E quindi io non sono nessuno, sono una persona che vuole aiutare, che prova a condividere il poco che sa, che divulga quello che può, come può, con gli strumenti che ha, che cerca un contatto e prova a creare legami, anche online, sfruttando le piattaforme per quello che dovrebbe essere il loro scopo: l'unione, la collettività, la vicinanza. Per accorciare le distanze tra le persone, non allungarle. Tutto ciò, augurandomi che il mio contributo serva a qualcosa. Magari ad aiutare a guarire il femore rotto di qualcuno. Io non sono nessuno come forma di ribellione all'ordine social(e) costituito, partendo da dentro, e usando proprio i suoi strumenti, perché credo fermamente che si possano usare meglio e per scopi decisamente più alti.
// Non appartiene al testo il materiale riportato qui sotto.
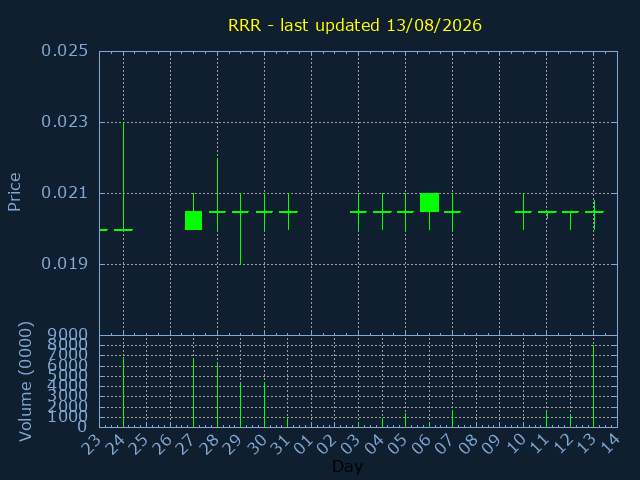Click the Volume (0000) axis title

pyautogui.click(x=25, y=381)
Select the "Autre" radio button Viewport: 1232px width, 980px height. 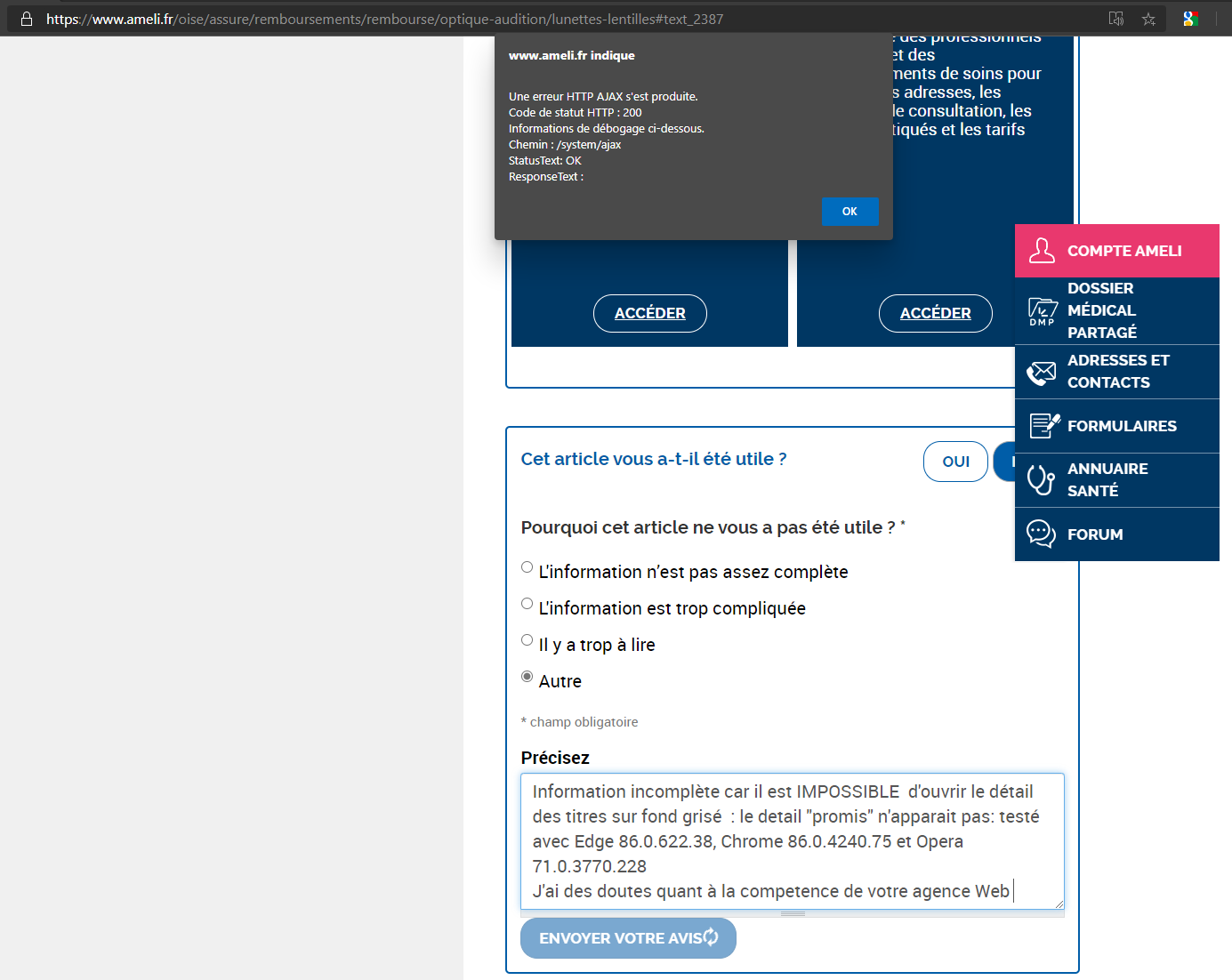[x=527, y=677]
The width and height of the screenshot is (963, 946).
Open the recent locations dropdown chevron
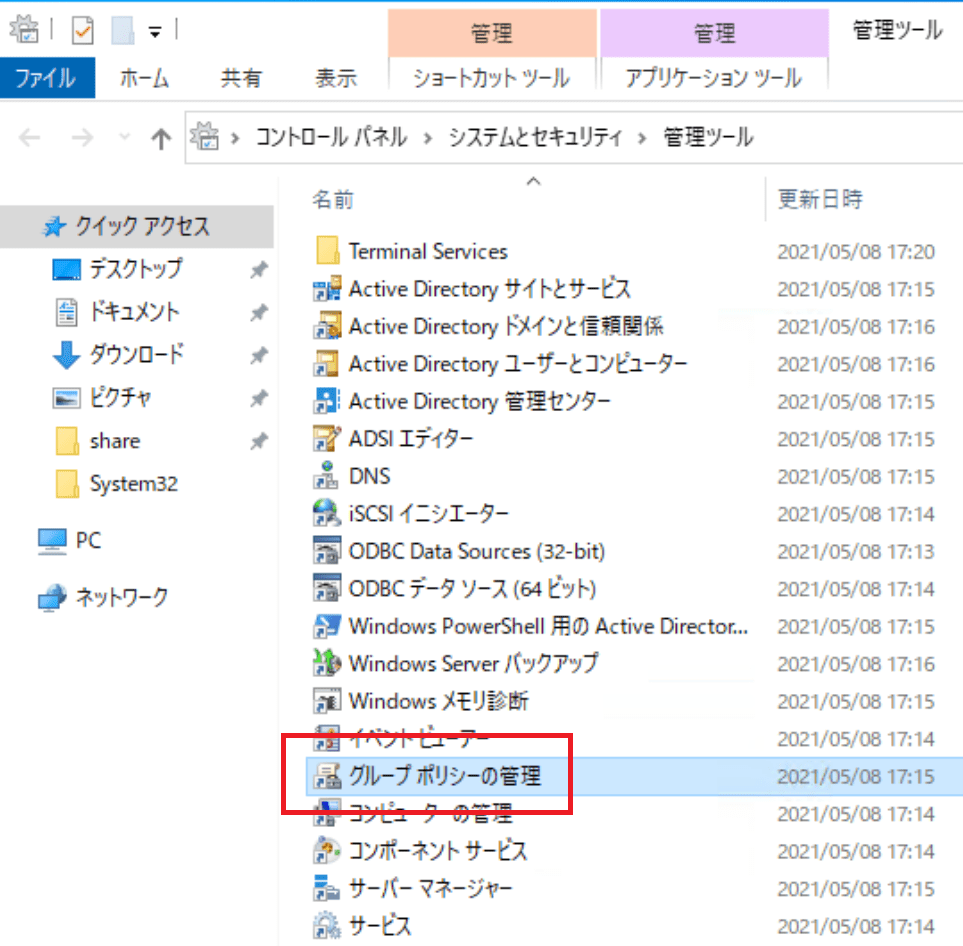[124, 138]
Vorrei anche che questo podcast fosse il mio lascito. Non so se avrò mai figli, ma di sicuro, quando un giorno sarò a fine vita, vorrei poter pensare che nella mia vita ho fatto qualcosa per gli altri e non solo per me stessa. Che sono stata davvero utile, e non in senso economico, che ho davvero fatto il mio dovere di essere umano: condividere, collaborare e aiutare.
Ti ringrazio per aver letto tutto e ti auguro di guarire dal "femore rotto"... e se invece sei sanə come un pesce (beatə te!), spero che lo apprezzerai e che lo troverai comunque utile e dilettevole.